Records from a data collection

►

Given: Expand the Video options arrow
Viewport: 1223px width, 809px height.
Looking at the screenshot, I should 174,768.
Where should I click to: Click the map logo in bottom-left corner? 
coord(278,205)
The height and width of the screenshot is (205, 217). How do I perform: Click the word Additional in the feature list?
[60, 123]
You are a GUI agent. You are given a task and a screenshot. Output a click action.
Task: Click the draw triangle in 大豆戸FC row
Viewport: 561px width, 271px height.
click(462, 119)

◄
►

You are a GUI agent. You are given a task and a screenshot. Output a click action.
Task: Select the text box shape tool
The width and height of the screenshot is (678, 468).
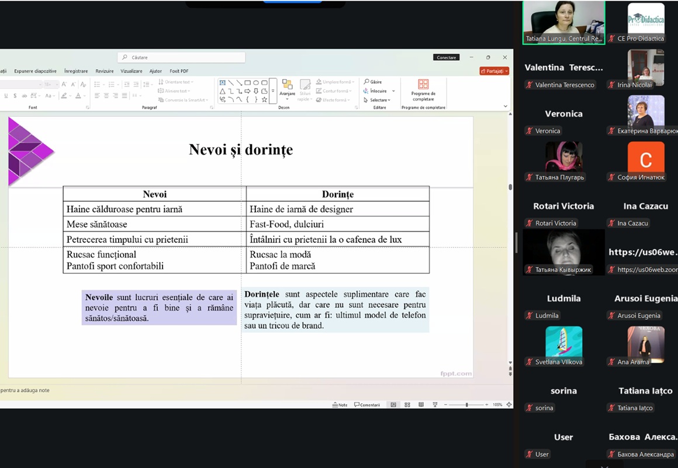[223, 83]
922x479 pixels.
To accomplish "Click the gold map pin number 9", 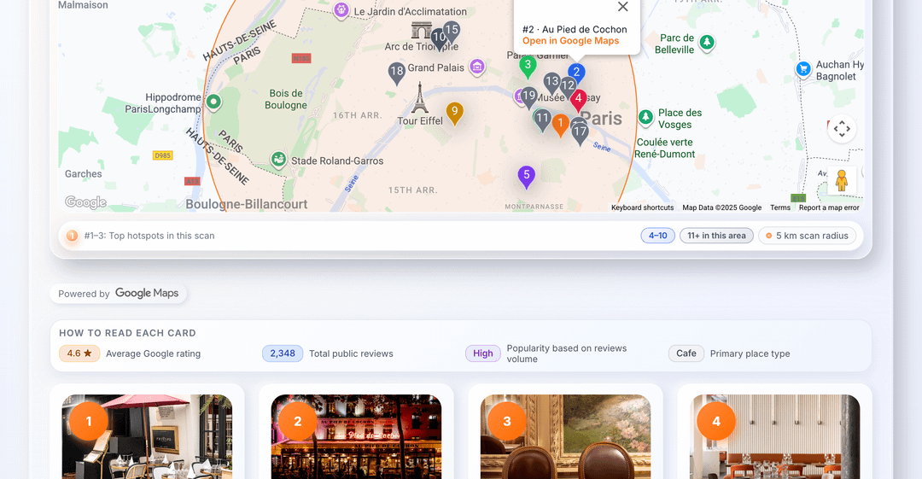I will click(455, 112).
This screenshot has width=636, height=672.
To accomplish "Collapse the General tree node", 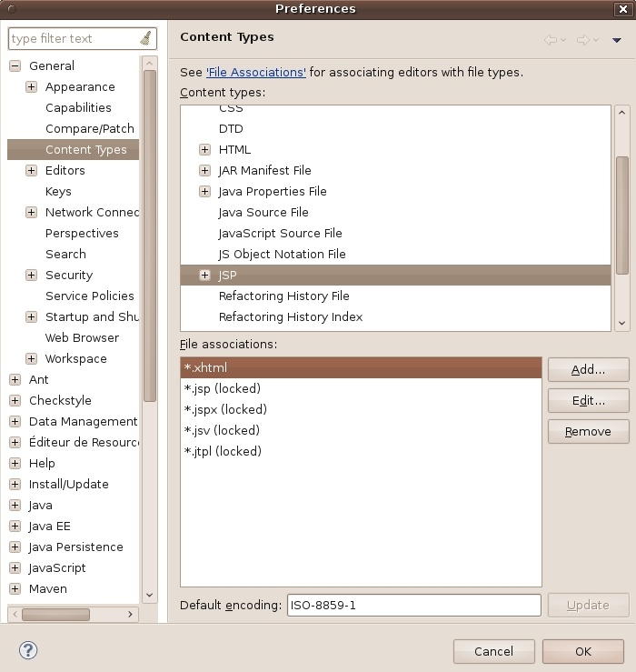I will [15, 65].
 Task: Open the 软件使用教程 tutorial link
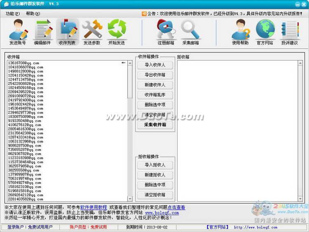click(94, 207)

◄
►

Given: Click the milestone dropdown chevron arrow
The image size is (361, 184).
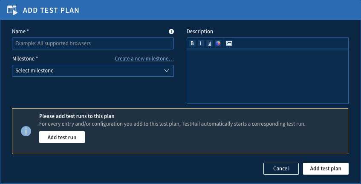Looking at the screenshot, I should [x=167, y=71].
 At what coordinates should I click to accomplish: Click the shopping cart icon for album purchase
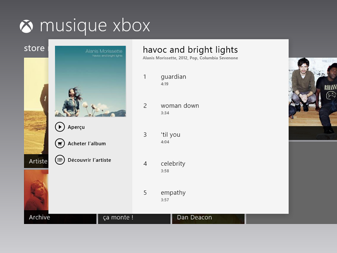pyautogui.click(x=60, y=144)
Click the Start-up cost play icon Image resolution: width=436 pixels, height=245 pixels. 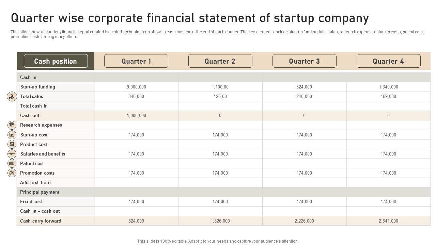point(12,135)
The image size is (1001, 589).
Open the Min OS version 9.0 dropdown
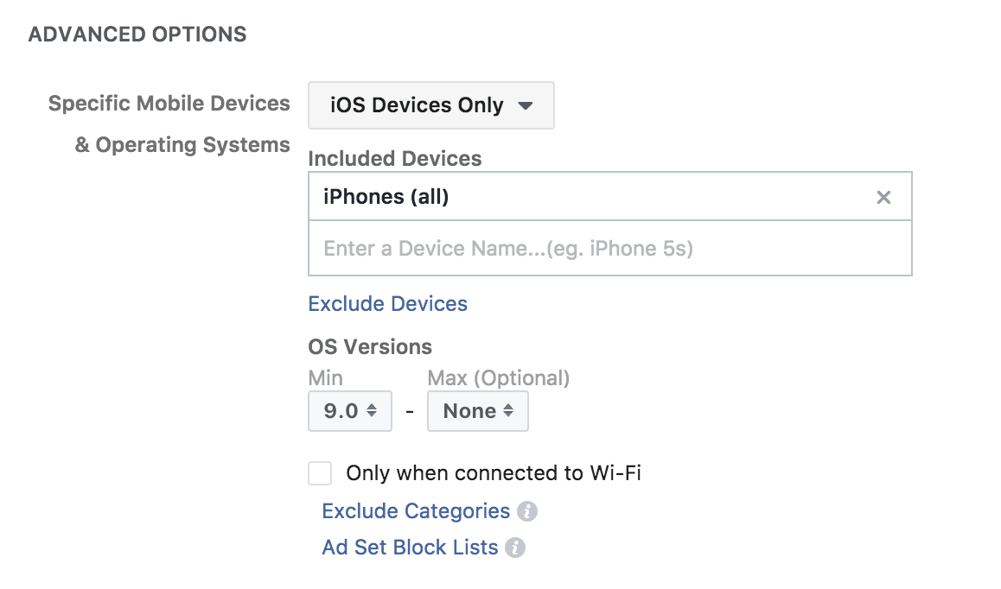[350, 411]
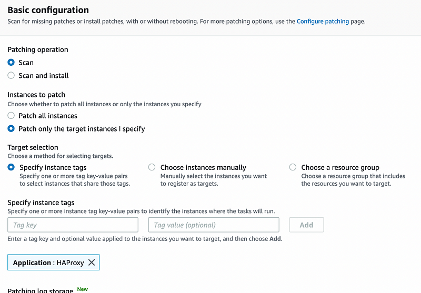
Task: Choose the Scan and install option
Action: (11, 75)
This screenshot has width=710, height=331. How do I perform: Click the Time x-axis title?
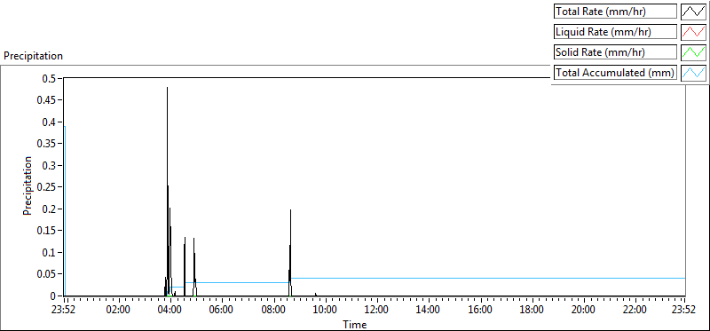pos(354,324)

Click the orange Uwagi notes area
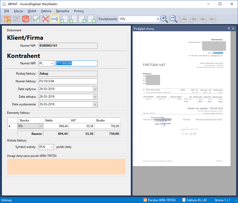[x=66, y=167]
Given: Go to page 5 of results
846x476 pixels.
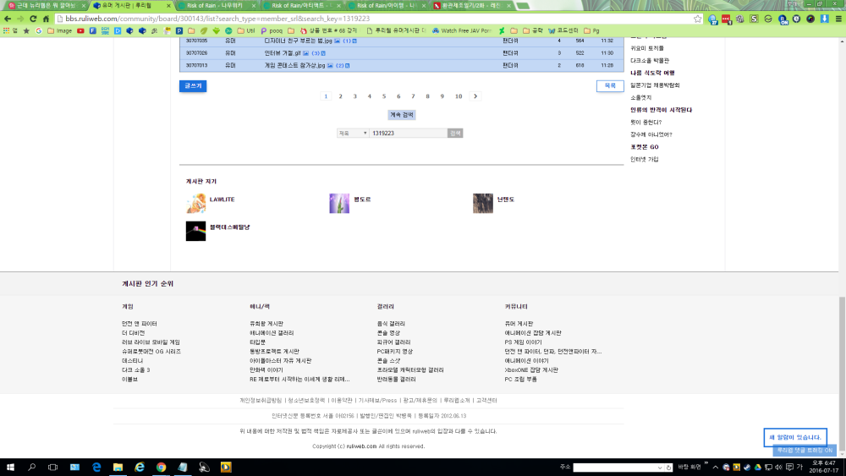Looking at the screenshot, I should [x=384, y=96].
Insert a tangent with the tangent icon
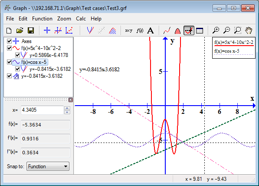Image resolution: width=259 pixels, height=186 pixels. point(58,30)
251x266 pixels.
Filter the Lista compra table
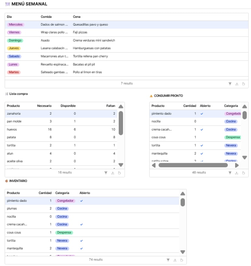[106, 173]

◄

▸ What is being asked
Which lines of the data contain "arrow"? Copy them all.

▸ Exercise answer
Given: Expand the Video options arrow
Given: Click the milestone dropdown chevron arrow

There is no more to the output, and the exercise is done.